E' duro far capire alle nuove generazioni (non tutte per fortuna) che lo sciopero è "privazione" del salario, non si lavora ma neanche si guadagna, intendiamoci, oggi è perfino difficile concepire anche la semplice idea di privazione, visto com'è tutto a portata di mano, facile da acquistare, avere, possedere, ma lo sciopero a questo è servito, ad affrancare milioni di lavoratori da condizioni di miserie ed ingiustizie secolari.
Difficile far capire che è stata l'arma sociale che ha permesso alle classi lavoratrici di trovare una propria dignità, una propria ragione di essere con tutti i diritti e il rispetto della loro condizione, diritti e rispetto che non avevano e che oggi sembrano acquisiti (e che anzi, si rischia di perdere di nuovo), ma che sono stati conquistati con lotte, sacrifici e, in epoche passate, anche con delle morti.
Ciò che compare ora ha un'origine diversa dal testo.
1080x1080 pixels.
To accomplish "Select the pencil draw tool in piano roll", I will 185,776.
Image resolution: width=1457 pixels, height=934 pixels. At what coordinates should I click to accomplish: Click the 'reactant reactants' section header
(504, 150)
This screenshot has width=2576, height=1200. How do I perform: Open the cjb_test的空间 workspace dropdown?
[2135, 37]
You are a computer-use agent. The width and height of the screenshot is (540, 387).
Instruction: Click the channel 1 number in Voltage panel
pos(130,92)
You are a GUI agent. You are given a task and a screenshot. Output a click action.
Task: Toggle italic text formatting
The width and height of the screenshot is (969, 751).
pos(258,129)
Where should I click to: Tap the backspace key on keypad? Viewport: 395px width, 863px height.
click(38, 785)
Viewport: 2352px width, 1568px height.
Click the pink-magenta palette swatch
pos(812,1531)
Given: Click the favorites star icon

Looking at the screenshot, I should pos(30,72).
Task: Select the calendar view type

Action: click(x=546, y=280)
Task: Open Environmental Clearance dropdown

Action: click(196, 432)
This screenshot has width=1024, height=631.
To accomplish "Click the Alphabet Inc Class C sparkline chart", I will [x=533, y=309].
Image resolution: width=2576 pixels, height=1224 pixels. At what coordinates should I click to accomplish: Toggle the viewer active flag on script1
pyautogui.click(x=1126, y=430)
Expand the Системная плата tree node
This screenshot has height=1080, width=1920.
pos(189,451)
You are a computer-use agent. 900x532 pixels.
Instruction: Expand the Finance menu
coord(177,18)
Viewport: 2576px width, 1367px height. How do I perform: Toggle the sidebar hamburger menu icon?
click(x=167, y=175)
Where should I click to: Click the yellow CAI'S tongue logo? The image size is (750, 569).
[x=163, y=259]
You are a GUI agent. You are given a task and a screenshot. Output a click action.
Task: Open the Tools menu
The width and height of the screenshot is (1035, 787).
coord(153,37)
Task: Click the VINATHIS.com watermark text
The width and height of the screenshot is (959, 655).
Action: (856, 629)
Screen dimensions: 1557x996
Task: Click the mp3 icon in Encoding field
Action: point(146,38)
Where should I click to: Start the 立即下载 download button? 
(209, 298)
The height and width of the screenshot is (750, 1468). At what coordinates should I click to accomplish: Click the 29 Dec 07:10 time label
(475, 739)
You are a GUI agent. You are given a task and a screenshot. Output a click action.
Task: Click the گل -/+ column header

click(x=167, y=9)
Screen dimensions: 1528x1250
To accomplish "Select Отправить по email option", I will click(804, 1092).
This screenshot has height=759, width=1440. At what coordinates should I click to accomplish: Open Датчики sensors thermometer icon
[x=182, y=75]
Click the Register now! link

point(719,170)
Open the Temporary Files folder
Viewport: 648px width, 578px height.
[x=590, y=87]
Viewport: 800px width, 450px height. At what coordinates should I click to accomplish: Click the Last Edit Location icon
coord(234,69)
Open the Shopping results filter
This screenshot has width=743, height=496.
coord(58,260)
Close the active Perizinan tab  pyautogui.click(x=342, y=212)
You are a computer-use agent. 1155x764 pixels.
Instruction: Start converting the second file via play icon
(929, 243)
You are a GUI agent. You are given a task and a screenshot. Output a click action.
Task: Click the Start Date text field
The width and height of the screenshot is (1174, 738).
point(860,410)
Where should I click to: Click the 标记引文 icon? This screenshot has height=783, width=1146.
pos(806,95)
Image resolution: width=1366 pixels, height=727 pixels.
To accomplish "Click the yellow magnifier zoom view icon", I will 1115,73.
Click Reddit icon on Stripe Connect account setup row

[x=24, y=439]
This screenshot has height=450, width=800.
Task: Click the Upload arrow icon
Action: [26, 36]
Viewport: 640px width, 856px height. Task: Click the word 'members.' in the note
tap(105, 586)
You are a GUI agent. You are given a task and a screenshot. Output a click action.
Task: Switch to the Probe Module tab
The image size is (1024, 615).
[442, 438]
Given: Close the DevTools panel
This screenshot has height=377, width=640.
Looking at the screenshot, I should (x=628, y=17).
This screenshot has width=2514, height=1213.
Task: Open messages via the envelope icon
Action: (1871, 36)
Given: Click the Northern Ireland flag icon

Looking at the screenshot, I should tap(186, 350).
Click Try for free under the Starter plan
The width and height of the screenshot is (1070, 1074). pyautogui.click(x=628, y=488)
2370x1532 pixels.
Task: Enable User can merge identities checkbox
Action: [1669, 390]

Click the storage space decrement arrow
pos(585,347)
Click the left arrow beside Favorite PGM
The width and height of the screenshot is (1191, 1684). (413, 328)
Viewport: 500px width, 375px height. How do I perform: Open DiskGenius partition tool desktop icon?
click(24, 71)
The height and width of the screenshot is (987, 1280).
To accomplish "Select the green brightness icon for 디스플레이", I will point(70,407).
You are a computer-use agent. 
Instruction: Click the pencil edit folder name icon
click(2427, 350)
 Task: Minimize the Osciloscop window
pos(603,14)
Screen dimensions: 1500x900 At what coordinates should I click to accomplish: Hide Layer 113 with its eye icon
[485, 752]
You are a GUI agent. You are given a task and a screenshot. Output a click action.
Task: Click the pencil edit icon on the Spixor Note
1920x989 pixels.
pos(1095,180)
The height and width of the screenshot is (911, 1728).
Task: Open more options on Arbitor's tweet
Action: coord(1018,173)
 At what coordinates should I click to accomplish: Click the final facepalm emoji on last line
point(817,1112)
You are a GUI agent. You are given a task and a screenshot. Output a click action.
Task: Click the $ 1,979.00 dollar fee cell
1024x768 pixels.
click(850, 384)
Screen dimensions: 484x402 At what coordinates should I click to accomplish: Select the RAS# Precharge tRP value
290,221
Oggi lo sciopero non è più partecipazione ma assenza, c'è sciopero e allora non si va a scuola o a lavoro, assumendo così l'equivalenza di una festa, ma lo sciopero è un grido di rivendicazione, è un avviso ai potenti, una messa in guardia che non può essere disattesa, è la sentinella dei nostri diritti ed uno strumento per esigere le nostre libertà e, per quanto in certi casi se ne sia abusato l'uso, il rispetto che ognuno di noi deve dimostrargli va ben al di là di un semplice giorno di vacanza.

Gli studenti di oggi hanno ben il diritto di dimostrare tutta la loro avversione allo stato attuale delle cose, il loro futuro è compromesso, la loro scuola depauperata di valori e risorse, più che stare a casa, bisogna scendere in strada!



PS E chi sa ne tragga le giuste conclusioni.